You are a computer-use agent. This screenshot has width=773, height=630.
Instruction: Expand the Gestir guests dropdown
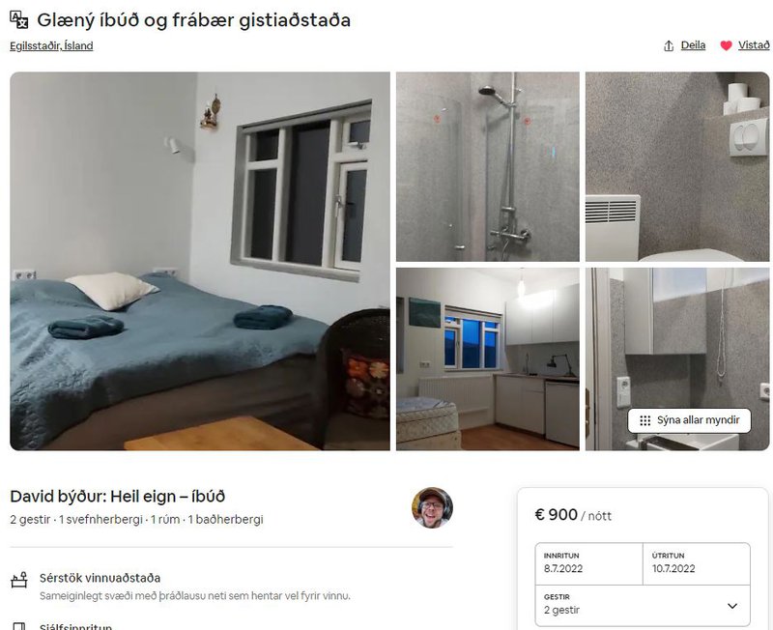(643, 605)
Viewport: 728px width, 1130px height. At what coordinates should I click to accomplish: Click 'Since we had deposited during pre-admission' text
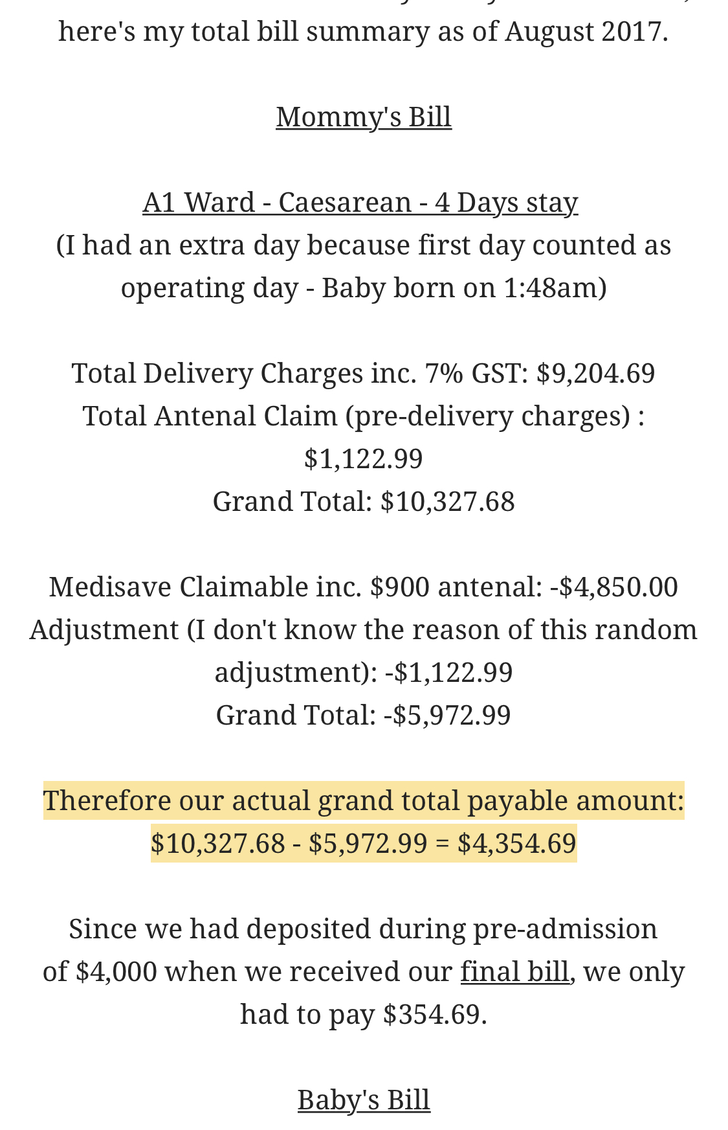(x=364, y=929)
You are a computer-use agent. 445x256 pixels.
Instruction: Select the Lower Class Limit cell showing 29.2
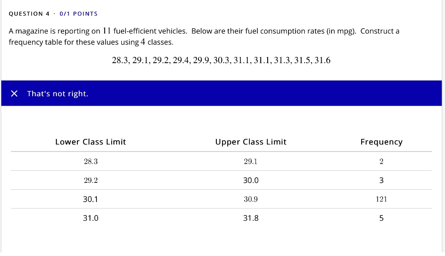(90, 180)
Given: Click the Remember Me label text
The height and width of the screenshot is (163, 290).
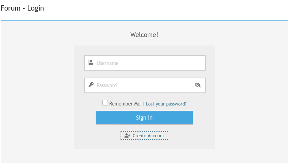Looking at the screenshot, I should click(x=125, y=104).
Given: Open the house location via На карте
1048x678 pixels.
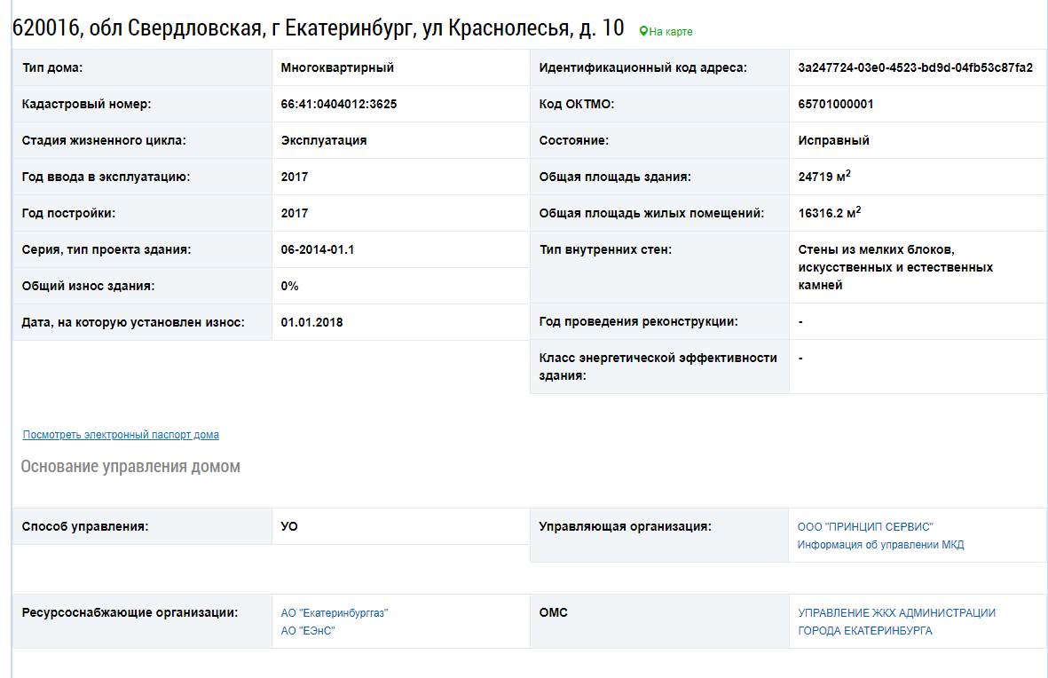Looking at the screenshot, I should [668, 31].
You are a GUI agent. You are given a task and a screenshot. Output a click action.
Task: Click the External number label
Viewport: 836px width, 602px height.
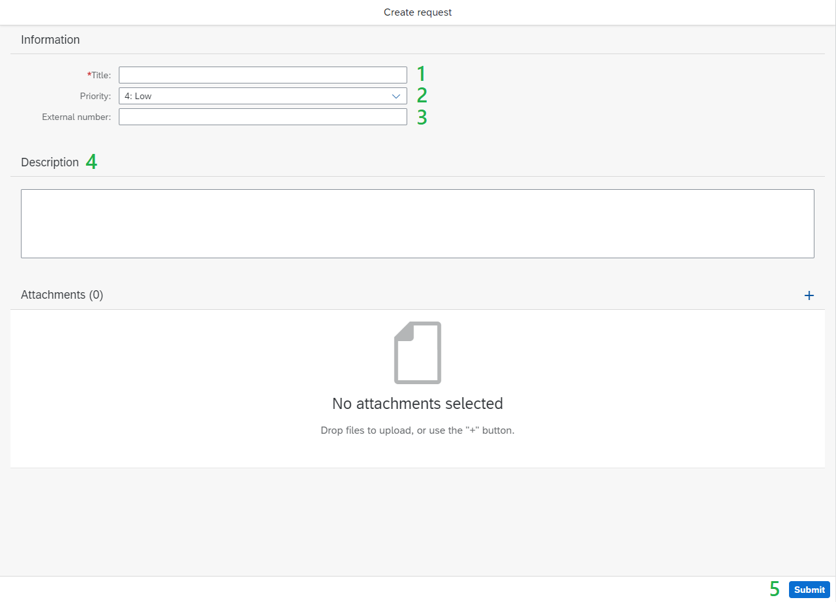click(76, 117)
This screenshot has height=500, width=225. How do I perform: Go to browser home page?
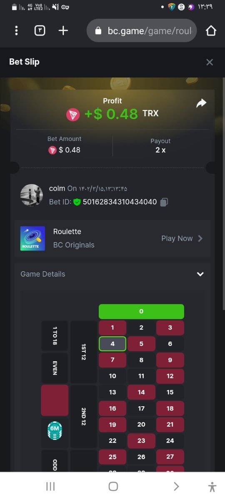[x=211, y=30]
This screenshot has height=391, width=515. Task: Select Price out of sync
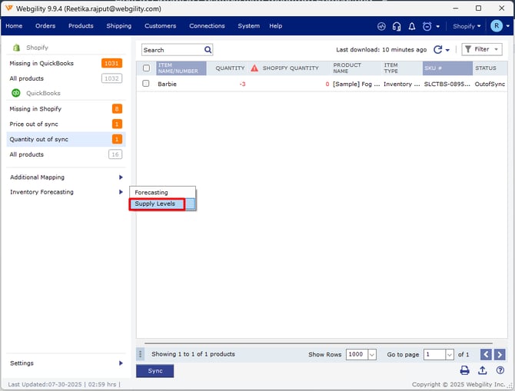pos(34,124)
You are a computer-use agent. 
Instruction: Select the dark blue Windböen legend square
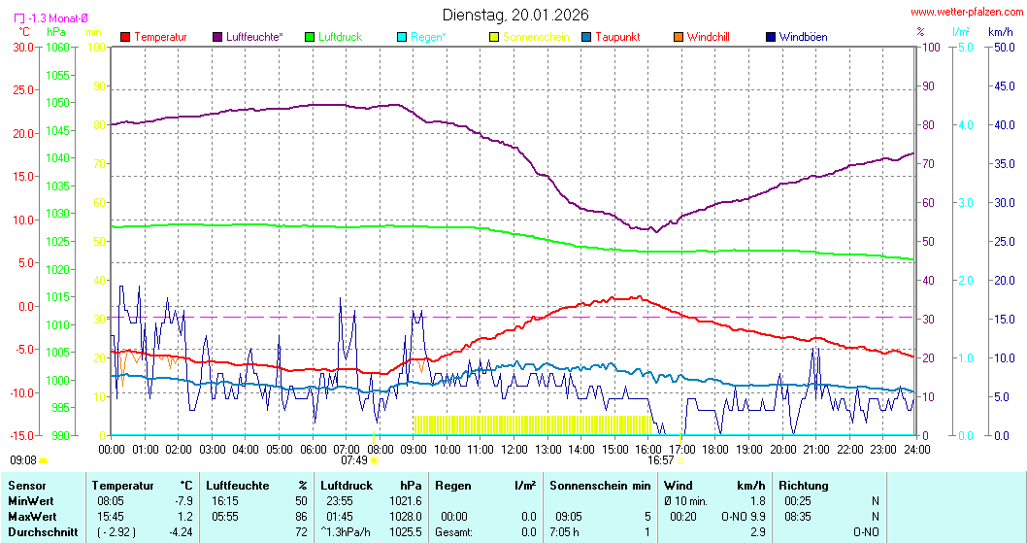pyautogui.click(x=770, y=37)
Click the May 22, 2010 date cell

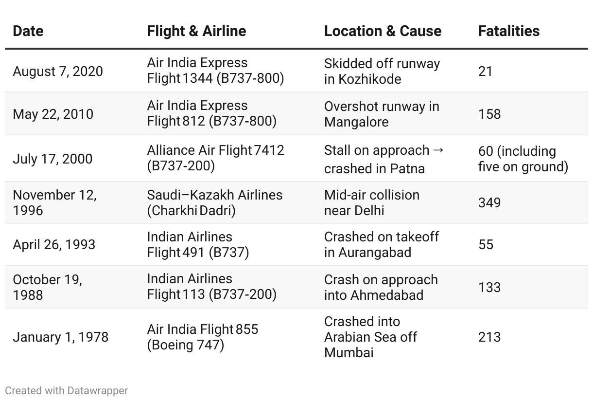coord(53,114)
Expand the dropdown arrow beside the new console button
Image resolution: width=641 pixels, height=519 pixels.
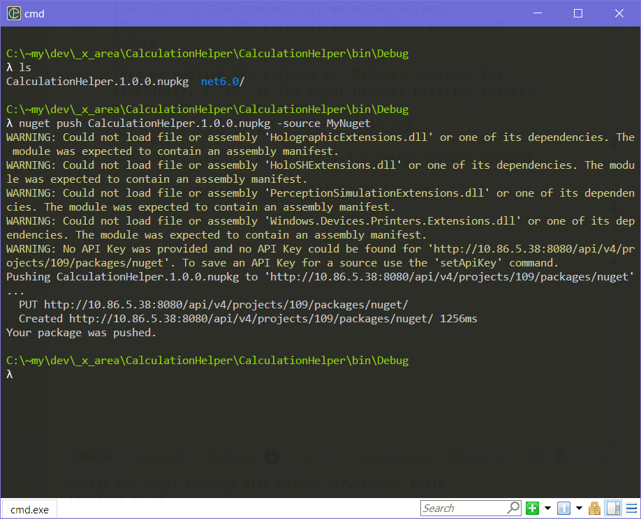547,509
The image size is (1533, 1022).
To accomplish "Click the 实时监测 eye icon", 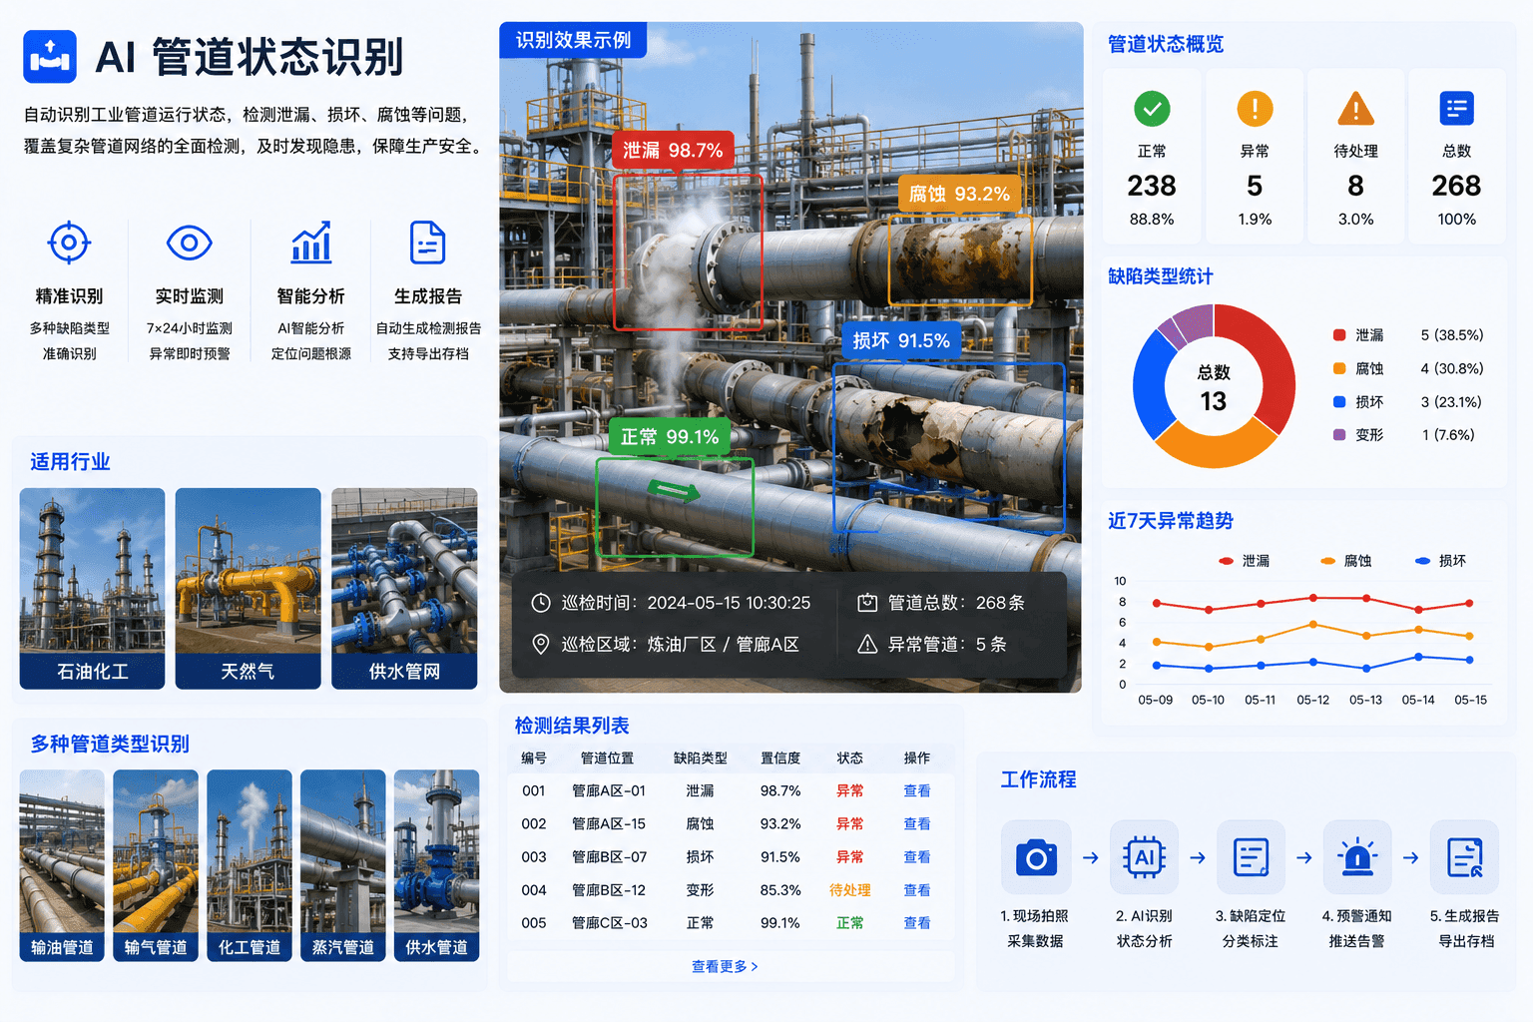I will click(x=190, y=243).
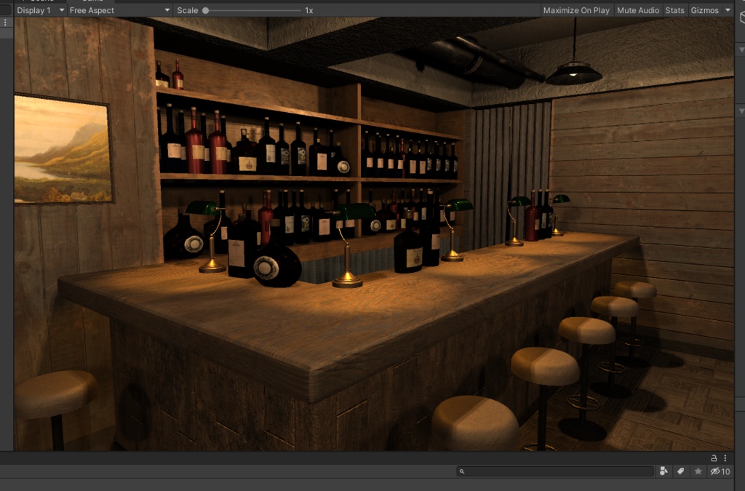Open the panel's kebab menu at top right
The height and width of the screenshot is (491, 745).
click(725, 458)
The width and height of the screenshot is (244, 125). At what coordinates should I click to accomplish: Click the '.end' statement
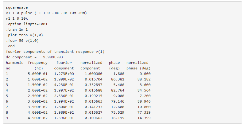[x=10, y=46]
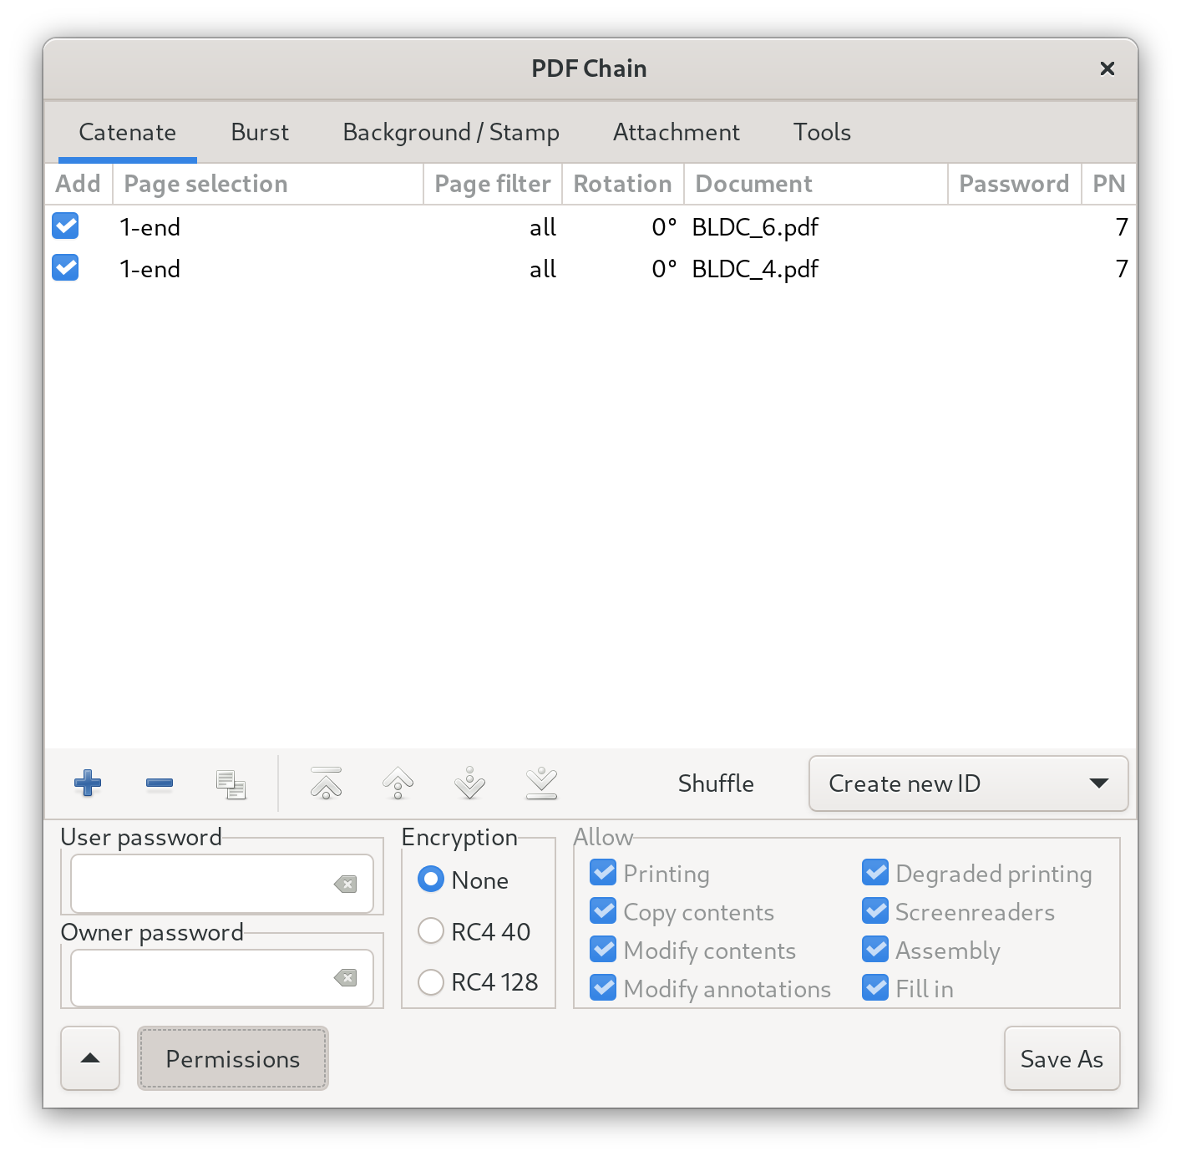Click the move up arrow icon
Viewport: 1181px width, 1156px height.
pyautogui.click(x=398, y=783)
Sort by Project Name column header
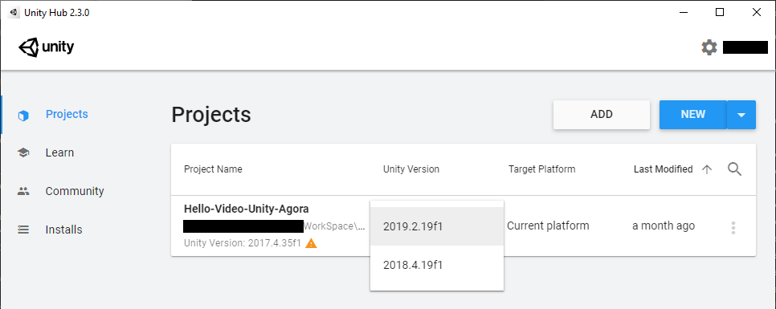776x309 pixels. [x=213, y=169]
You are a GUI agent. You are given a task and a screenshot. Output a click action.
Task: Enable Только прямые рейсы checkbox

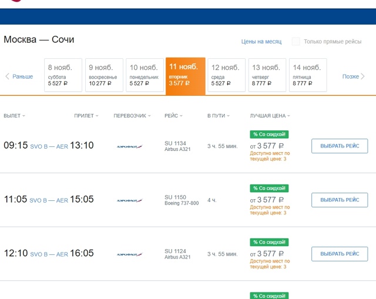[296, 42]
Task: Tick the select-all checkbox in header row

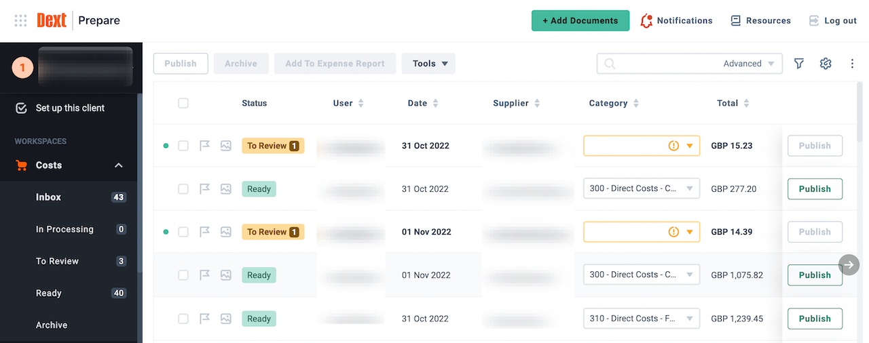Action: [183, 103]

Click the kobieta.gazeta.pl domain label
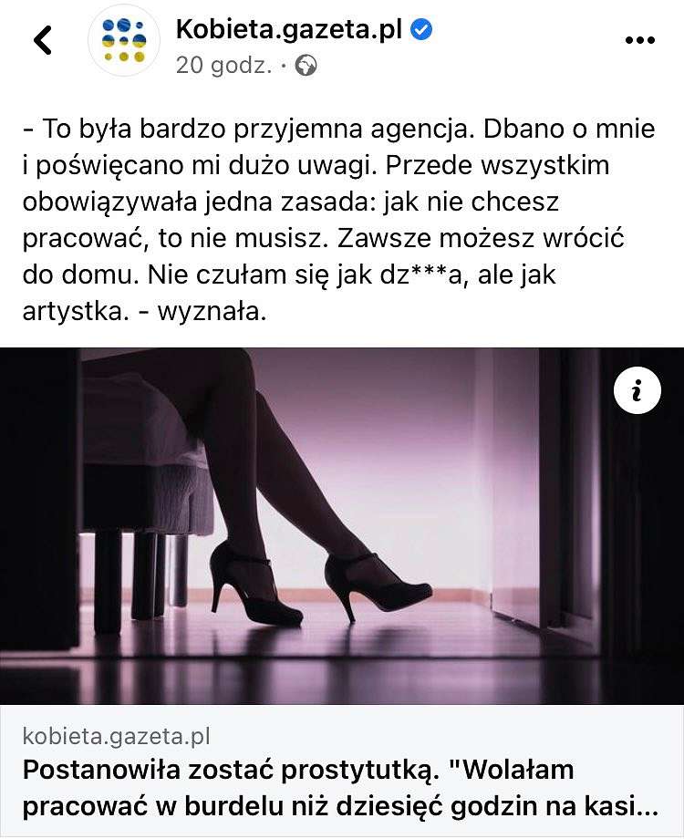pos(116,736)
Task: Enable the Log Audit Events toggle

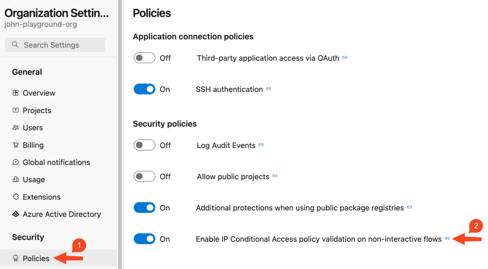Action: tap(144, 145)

..........

● Problem details:
The lines running from the one with "Task: Enable Только прямые рейсы checkbox" to the close of the material above are to be retyped exactly; no picture is to be included.

● Answer to this task:
Task: Enable Только прямые рейсы checkbox

[296, 42]
Task: Tick the select-all checkbox in header row

Action: [183, 103]

Click the kobieta.gazeta.pl domain label
pos(116,736)
Task: Enable the Log Audit Events toggle

Action: tap(144, 145)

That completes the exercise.